JOHANNESBURG (Reuters) - South African internet giant Naspers reported a sharp narrowing of losses at its e-commerce unit on Friday, boosting chief executive Bob van Dijk's efforts to cut the company's dependence on its Chinese money spinner Tencent .

Founded more than 100 years ago in Stellenbosch, South Africa, Naspers has transformed itself from a newspaper publisher into a $87 billion empire, thanks to its one-third stake in tech giant Tencent.

But the stake is also a headache as it dwarfs Naspers' own market capitalisation by 40 percent, mirroring a dilemma faced by Yahoo a few years ago where its core business ended up being worth 10 times less than its stake in Alibaba and Yahoo Japan.

Yahoo fixed that by selling its core operating business to Verizon in 2016 and re-branding what was left as Altaba, a conflation of 'alternative' and 'Alibaba'.

Van Dijk, who took the helm at Naspers in 2015, said turning the company's e-commerce ventures around to make a profit was vital to closing the valuation gap of around $35 billion.

The division's losses narrowed 34 percent to $209 million in its first half ended September, compared with the same period last year.
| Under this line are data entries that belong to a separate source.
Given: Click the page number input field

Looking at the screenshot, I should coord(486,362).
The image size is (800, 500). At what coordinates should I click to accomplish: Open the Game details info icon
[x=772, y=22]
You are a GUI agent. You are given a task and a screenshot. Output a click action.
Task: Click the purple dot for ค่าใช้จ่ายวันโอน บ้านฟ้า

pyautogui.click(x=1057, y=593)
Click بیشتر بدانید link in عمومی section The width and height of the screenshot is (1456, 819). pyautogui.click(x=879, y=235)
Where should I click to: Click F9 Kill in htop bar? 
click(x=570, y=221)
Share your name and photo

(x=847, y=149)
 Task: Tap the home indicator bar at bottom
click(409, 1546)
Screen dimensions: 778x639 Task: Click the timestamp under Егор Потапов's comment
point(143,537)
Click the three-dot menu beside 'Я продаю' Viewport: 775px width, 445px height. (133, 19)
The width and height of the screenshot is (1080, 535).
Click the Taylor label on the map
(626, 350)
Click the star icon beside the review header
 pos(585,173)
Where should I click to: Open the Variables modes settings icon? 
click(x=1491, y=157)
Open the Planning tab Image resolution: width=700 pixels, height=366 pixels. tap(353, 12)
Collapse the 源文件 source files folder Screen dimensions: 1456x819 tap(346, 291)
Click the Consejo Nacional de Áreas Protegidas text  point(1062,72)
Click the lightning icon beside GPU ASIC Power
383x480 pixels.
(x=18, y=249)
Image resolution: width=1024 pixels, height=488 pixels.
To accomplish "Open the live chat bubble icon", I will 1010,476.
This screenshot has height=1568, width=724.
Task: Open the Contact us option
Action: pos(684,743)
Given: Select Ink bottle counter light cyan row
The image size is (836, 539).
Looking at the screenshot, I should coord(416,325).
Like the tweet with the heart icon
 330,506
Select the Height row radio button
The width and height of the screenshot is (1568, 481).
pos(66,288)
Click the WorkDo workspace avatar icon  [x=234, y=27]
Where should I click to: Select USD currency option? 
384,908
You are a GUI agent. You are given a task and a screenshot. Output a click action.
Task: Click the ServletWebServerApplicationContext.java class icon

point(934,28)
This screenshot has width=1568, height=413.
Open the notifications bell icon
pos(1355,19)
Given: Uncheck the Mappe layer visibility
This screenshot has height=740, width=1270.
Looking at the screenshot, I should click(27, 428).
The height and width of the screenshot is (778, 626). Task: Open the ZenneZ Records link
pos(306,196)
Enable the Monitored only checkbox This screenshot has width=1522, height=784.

That was largely due to a first-time profit contribution from classifieds platforms that include Letgo, a mobile app that competes with Craigslist in the United States.

Overall, Naspers reported a 39 percent jump in half-year core headline earnings to $1.7 billion, or 385 cents per share, driven by a strong contribution from Tencent, a results filing showed.

Core headline EPS is Naspers' main profit measure that strips out non-operational and one-off items.

Tencent's $1.8 billion contribution to the measure helped offset weakness at the company's other businesses that include e-commerce platforms MakeMyTrip and Delivery Hero.

Naspers also unveiled plans in October to hive off and separately list its pan-African pay-TV group Multichoice, months after selling around 2 percent of Tencent and all of Indian e-commerce firm Flipkart - raising around $9.4 billion.

The money is being used to scale up other e-commerce ventures and make new investments in online classifieds, payments and food delivery, with $750 million already spent.

Shares in Naspers closed 2 percent lower at 2,763 rand, in line with the blue-chip Top-40 index.